TUNGSTEN SECURITY REPORT as of Thu May  5 20:37:17 UTC 2022


---------------------------------------------------------------------------
>> Comm Channel 1:  Application to Connector <<
---------------------------------------------------------------------------

=> CHANNEL INFORMATION:
Connector Bridge Mode: OFF
Application-to-Connector SSL is Enabled

=> TPM OPTIONS:
connector-ssl-capable = true
enable-connector-client-ssl = true
enable-connector-ssl = true

Include Extra Information

To display more information in a report, specify it using --extra (or -x), shown in bold below:

shell> tpm report --extra --report 1

TUNGSTEN SECURITY REPORT as of Thu May  5 20:37:17 UTC 2022


---------------------------------------------------------------------------
>> Comm Channel 1:  Application to Connector <<
---------------------------------------------------------------------------

=> CHANNEL INFORMATION:
Connector Bridge Mode: OFF
Application-to-Connector SSL is Enabled (SSL.IN=true, Proxy Mode)

=> TPM OPTIONS:
connector-ssl-capable = true
enable-connector-client-ssl = true
enable-connector-ssl = true

Engage the API

There are two ways to obtain the needed information about the cluster - by calling and interpreting command-line tools or by using the APIv2.
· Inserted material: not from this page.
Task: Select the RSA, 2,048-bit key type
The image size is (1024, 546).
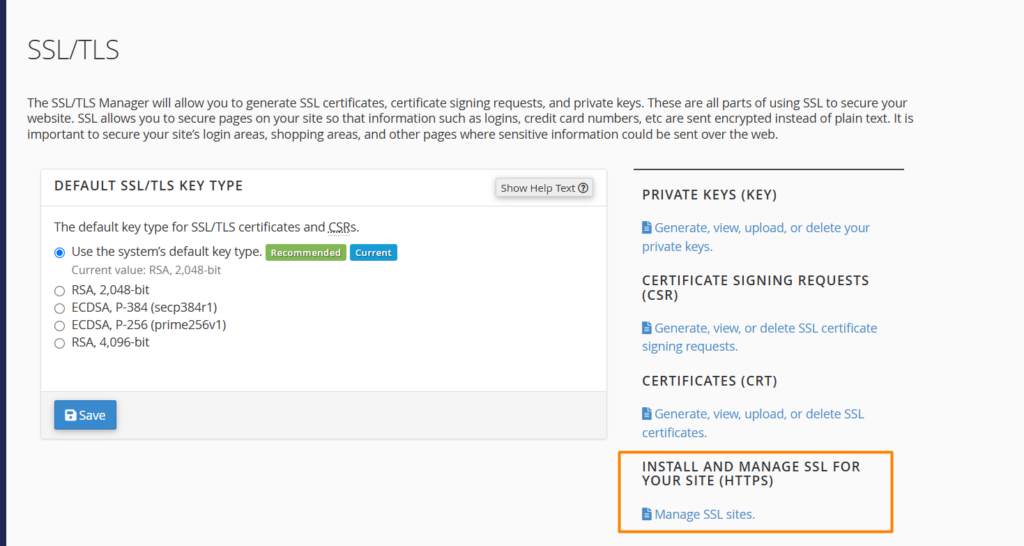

To attempt to gather the information via the API, use --api on the command line. The tpm report command will fall back to the CLI tools if an API method is unavailable for a given report.
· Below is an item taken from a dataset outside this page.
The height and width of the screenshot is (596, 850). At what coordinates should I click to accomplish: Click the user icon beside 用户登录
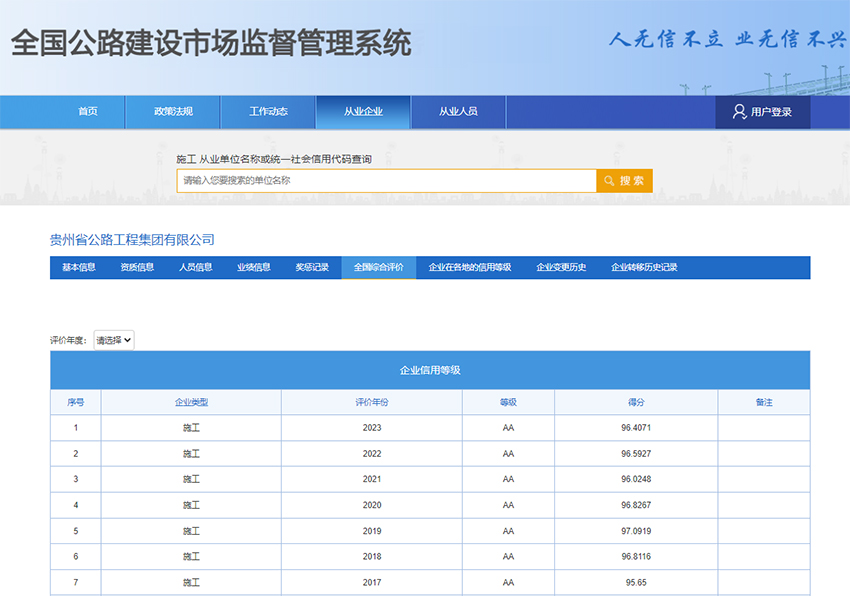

shell> tpm report -x --report 1 --api

TUNGSTEN SECURITY REPORT as of Thu May  5 20:43:28 UTC 2022


---------------------------------------------------------------------------
>> Comm Channel 1:  Application to Connector <<
---------------------------------------------------------------------------

=> CHANNEL INFORMATION:
APIv2 Connector is SSL Capable: true
APIv2 Connector Requires SSL: true
APIv2 Connector Bridge Mode: false
WARN: No APIv2 solution available for Channel 1: Application to Connector - falling back to CLI
Application-to-Connector SSL is Enabled (SSL.IN=true, Proxy Mode)

=> TPM OPTIONS:
connector-ssl-capable = true
enable-connector-client-ssl = true
enable-connector-ssl = true

Make the Machine Happy

If you wish to output the report in machine-readable JSON-formatted text with other output suppressed, simply add the --json option:

shell> tpm report -x --report 1 --api --json
{
   "1" : {
      "channelinformation" : [
         "APIv2 Connector is SSL Capable: true",
         "APIv2 Connector Requires SSL: true",
         "APIv2 Connector Bridge Mode: false",
         "WARN: No APIv2 solution available for Channel 1: Application to Connector - falling back to CLI",
         "Application-to-Connector SSL is Enabled (SSL.IN=true, Proxy Mode)"
      ],
      "metadata" : {
         "description" : "Communications from the client application to the Connector port",
         "protocol" : "mysql",
         "section" : "Application to Connector",
         "sslCapable" : 1
      },
      "tpmoptions" : {
         "connector-ssl-capable" : "true",
         "enable-connector-client-ssl" : "true",
         "enable-connector-ssl" : "true"
      }
   }
}

List All Reports (Finally!)

To display all reports:

shell> tpm report
shell> tpm report -x
shell> tpm report --json
shell> tpm report -x --json

Wrap-Up

The tpm report command will evolve and grow over time. This first version is Continuent’s way of providing as much transparency about Tungsten Cluster security as possible.